## Exercise requirements
In the excerpt below about a camp for theater critics, which role does the narrator read in Long Day's Journey into Night?
--- Provided text Enclosed Below ---
He's known as a walking history of the American musical and can sing obscure tunes from shows that haven't graced a stage since World War I. "A genius," our elderly mentor-in-charge has told us. "One of the great minds in theater."
I introduce myself, and he reaches down to finger my name badge, which hangs on a lanyard around my neck (we are tagged dawn to dusk, lest one of us wanders off the property and has to be returned by a local). "Dallas Observer," he says, sucking in his thick, pale cheeks. "That's in Florida, right?"
For the "genius," I determine to write a killer review. Our assignment is to see yet another new play being staged at Playwrights Camp, just like we've done every night, and stay up till dawn typing our evaluation. Tonight's offering is just as depressing as all the others, a drama about the black plague. Or maybe it's the flu epidemic of 1918 or the first wave of AIDS in the 1980s. My mind wanders the first time someone onstage coughs and says, "No, I'm sure I'll be all right."
Living in the hell-dorm in the heat wave has diminished my usually reliable reviewing skills. For a week I've been doing "drag queen writing": Looks great late at night; by day, not so pretty. But tonight I really work at every word.
In the morning we gather at the sticky picnic tables in the tick-laden field. Das Rheingold is already there, reading printouts of our reviews by holding them two inches from his rheumy eyes. The seven of us (Dr. Nosejob decamped to the West Coast when the temp hit 100) gather in silence, waiting for the ritual reaming to begin.
Mine is third in the lineup. The first two have been not-so-gently torn apart, leaving their writers blinking blankly into the thick morning haze. I read my review aloud (as we must) and look up at Das Rheingold for reaction. He says, "Short, fast and funny. Just what I wanted. Very Dorothy Parker. Next?"
That's it? I look at my fellow fellows. D-Word, the gay Yalie with a fear of flora and fauna, purses his lips. Whiney McKnuck starts cracking finger joints like she's loading a derringer. Biff smiles and gives me a thumbs up.
In the words of Stuart Smalley, I'm good enough, I'm smart enough, and, by golly, people like me. OK, I'm just good enough and smart enough. Nobody here likes me except Das Rheingold, but his liking my work means enough to make up for being on personality probation.
I'm still riding the high the next day when we convene at Monte Cristo, the two-story summer home where young Eugene O'Neill lived with his family in the early 1900s. Read the opening lines of the epic Long Day's Journey into Night, and they describe the house and its contents, right down to the windows and the wicker chairs, one of which I'm sitting in as we critics begin to read the play aloud. A noted theater director is the day's mentor. He assigns us roles--I'm the morphine-addicted mother, Mary Tyrone; Biff plays my husband, James.
--- End of Enclosed Provided text ---
--- Supplied information Enclosed Below ---
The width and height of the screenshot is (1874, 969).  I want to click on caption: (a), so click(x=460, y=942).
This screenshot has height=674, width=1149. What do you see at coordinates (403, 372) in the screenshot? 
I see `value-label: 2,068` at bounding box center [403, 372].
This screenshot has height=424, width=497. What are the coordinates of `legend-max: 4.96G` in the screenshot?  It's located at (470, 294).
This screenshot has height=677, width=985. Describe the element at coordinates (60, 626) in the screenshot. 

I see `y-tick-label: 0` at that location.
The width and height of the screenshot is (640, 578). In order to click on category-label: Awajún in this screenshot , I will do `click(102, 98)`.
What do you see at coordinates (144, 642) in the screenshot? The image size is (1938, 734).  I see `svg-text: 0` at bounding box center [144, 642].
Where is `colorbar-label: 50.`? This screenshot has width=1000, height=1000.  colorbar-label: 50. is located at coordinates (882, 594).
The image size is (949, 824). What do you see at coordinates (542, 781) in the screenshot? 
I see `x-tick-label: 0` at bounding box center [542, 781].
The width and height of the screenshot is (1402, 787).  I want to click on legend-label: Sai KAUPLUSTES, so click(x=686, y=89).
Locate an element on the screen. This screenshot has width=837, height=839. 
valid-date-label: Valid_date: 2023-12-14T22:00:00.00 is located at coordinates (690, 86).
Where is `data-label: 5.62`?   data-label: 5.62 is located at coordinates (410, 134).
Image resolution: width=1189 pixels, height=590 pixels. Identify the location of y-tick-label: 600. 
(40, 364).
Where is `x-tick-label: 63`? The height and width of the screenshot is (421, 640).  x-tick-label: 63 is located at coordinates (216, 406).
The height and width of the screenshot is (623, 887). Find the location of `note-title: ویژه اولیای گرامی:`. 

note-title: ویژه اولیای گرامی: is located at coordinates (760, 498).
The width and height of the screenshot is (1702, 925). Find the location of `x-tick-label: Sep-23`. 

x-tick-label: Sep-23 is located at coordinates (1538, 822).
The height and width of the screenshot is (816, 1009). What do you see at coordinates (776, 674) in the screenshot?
--- End of Enclosed Supplied information ---
## Answer section
Mary Tyrone, the morphine-addicted mother.